» STATED EXERCISE
Render the records below as a two-column CSV with the headers text and answer, one row per record. Put each record's text and its answer in their own quoted fields, replace line breaks with spaces, and leave the pictures out.

Data items
=-=-=-=-=

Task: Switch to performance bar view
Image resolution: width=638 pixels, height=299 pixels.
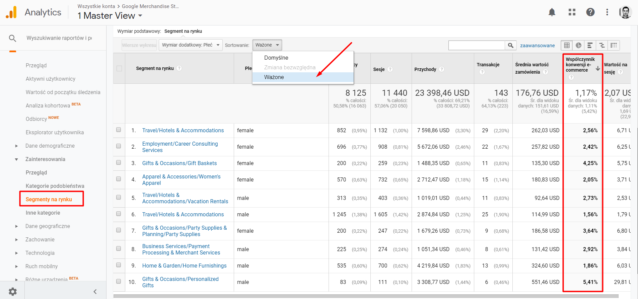Action: pos(590,45)
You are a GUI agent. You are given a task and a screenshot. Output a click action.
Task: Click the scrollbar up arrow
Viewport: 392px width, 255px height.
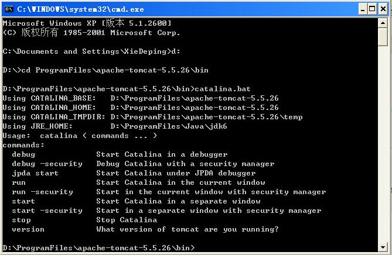(383, 23)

=-=-=-=-=

» CORRECT ANSWER
text,answer
"Task: Switch to performance bar view Image resolution: width=638 pixels, height=299 pixels.","Action: pos(590,45)"
"You are a GUI agent. You are given a task and a screenshot. Output a click action. Task: Click the scrollbar up arrow Viewport: 392px width, 255px height.","(383, 23)"